A bivariate linear function has 3 coefficients (degrees of freedom) and (explicitly) describes a plane:
$z=f_1(x,y)=a_1+a_2x+a_3y$
A bivariate quadratic function has 6 coefficients (degrees of freedom) and (explicitly) describes a paraboloid.
$z=f_2(x,y)=b_1+b_2x+b_3y+b_4xy+b_5x^2+b_6y^2$
A bivariate cubic function has 10 coefficients (degrees of freedom).
$z=f_3(x,y)=c_1+c_2x+c_3y+c_4xy+c_5x^2+c_6y^2+c_7x^2y+c_8xy^2+c_9x^3+c_{10}y^3$
I presume the product $f_{2.5}(x,y)=f_1(x,y)f_2(x,y)$ has 3+6-1=8 degrees of freedom ("-1" arising from the fact that scaling $f_1$ and scaling $f_2$ have the same effect on $f_{2.5}$).
In summary:
DoF Shape
linear 3 z=f_1 plane
quadratic 6 z=f_2 paraboloid
linear x quadratic 8 z=f_2.5 ?
cubic 10 z=f_3
Question: Is there anything interesting we can say about the geometric nature of $f_{2.5}$? We have intuition on what a plane ($f_1$) looks like, and what paraboloids (${f_2}$) look like. What can we say (even in vague language) about what $f_{2.5}$ looks like?

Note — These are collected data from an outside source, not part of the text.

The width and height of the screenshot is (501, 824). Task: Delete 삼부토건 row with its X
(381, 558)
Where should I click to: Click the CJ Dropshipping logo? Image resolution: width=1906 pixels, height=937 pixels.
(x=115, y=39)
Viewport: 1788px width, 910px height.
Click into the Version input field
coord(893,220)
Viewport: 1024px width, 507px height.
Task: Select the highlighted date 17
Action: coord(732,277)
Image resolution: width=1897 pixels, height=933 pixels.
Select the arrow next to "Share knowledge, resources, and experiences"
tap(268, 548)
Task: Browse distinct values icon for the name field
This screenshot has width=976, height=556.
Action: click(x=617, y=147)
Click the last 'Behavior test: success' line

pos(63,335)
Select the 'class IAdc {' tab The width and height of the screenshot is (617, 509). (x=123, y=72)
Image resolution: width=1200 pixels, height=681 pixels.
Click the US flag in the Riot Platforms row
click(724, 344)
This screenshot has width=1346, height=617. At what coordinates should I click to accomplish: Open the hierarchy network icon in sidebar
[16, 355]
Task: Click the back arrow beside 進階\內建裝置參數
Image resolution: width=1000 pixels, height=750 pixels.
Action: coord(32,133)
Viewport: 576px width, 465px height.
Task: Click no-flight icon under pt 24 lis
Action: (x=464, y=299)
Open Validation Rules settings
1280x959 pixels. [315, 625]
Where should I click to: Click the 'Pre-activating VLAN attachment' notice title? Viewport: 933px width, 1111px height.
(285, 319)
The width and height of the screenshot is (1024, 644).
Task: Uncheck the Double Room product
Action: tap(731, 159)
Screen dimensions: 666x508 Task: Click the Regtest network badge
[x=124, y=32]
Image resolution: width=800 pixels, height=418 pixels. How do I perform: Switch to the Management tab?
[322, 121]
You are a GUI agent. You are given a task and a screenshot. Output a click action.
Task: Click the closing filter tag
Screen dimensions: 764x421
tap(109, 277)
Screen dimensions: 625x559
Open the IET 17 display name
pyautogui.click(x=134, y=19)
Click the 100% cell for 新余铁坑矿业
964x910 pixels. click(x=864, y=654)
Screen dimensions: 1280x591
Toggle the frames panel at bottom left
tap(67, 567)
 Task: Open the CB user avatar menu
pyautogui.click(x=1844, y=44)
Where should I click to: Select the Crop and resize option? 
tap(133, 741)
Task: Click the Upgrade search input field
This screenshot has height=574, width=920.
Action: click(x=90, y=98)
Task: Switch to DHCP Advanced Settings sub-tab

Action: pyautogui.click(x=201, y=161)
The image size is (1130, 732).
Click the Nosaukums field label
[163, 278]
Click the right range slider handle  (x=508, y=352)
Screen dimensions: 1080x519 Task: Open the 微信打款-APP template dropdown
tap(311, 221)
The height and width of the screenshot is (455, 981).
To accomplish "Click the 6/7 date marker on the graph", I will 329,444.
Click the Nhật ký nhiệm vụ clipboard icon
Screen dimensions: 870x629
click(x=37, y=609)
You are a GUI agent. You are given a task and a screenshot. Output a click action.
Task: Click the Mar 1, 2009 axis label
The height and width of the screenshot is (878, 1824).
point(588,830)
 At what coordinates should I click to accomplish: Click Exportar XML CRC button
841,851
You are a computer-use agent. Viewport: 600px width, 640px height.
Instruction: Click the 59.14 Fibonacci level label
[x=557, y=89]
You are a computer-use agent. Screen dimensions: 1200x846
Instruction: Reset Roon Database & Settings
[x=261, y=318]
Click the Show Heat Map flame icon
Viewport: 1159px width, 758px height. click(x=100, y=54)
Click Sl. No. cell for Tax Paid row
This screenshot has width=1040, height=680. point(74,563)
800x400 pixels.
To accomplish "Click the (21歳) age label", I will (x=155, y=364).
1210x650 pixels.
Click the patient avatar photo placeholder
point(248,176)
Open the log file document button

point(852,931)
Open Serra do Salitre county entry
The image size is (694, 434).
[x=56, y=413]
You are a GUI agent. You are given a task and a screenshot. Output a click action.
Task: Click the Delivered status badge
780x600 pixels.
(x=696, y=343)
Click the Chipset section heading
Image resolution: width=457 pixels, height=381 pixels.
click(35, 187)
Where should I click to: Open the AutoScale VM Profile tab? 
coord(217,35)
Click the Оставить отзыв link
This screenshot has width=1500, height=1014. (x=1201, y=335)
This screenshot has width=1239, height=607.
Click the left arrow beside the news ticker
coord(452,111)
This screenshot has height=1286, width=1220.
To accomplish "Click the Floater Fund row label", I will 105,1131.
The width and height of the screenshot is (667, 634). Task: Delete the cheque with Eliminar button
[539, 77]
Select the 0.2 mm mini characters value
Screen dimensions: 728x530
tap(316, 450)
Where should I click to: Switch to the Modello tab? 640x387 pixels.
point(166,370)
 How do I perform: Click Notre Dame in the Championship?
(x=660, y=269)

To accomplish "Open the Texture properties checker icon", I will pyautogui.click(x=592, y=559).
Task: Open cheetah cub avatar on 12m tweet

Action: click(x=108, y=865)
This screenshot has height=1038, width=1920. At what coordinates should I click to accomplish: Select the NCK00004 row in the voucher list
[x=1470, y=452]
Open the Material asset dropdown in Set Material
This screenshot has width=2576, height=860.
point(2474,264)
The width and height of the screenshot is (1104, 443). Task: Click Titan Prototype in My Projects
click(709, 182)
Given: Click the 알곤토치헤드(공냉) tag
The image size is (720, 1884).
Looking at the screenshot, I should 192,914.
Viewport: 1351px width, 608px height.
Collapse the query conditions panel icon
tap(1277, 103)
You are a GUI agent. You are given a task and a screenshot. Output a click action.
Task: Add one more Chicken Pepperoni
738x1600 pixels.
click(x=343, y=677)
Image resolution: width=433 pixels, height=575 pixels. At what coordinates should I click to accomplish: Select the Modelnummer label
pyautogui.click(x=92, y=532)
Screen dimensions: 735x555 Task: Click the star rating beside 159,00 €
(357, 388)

Given $$\begin{aligned} f_1(x,y) &= a_1 + a_2 x + a_3 y \\ f_2(x,y) &= b_1 + b_2 x + b_3 y + b_4 x y + b_5 x^2 + b_6 y^2 \\ f_3(x,y) &= c_1 + c_2 x + c_3 y + c_4 x y + c_5 x^2 + c_6 y^2 + c_7 x^2 y + c_8 x y^2 + c_9 x^3 + c_{10} y^3 \\ \end{aligned}$$ then $$f_1(x, y) f_2(x, y) = f_3(x, y)$$ where $$\begin{aligned} c_1 &= a_1 b_1 \\ c_2 &= a_1 b_2 + a_2 b_1 \\ c_3 &= a_1 b_3 + a_3 b_1 \\ c_4 &= a_1 b_4 + a_2 b_3 + a_3 b_2 \\ c_5 &= a_1 b_5 + a_2 b_2 \\ c_6 &= a_1 b_6 + a_3 b_3 \\ c_7 &= a_3 b_5 + a_2 b_4 \\ c_8 &= a_2 b_6 + a_3 b_4 \\ c_9 &= a_2 b_5 \\ c_{10} &= a_3 b_6 \\ \end{aligned}$$
When you multiply a polynomial of degree $N$ with a polynomial of degree $M$, you get a polynomial of degree $N+M$. This applies even to multivariate polynomials.